Why not 2x6 with the exterior foam? We do have natural gas so no propane necessary.
IRC 2012& 2015 code minimum for US zone 5 is 2x6/R20, or 2x4/R13 + R10 continuous insulation. If you do the 2x4 wall you have comparable overall thermal performance, but since the wood sheathing is stubstantially inside the thermal boundary there is effectively zero risk of developing mold/rot conditions even without using interior vapor retarders (other than standard latex paint). This gives the assembly much higher drying capacity than a 2x6 wall, which would either need to be built with a rainscreen (back ventilated siding) or a Class-II or Class-I vapor retarder on the interior side.

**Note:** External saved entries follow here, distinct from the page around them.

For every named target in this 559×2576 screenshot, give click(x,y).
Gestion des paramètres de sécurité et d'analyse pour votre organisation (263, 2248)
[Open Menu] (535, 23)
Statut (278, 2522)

If you built with 2x6 framing + exterior foam you would need an absolute minimum of R7.5 on the exterior to be be able to leave the interior side vapor open. The minimum exterior foam requirements for adequate dew point control without interior vapor retarders is prescribed in the IRC:
http://publicecodes.cyberregs.com/icod/irc/2012/icod_irc_2012_7_sec002_par025.htm
Code minimums are prescribed in chapter 11:
http://publicecodes.cyberregs.com/icod/irc/2012/icod_irc_2012_11_sec002.htm
Mind you, a definition of code minimum is "The lousiest performing house that is legal to build." It's not necessarily the most financially rational, or the most comfortable, just legal.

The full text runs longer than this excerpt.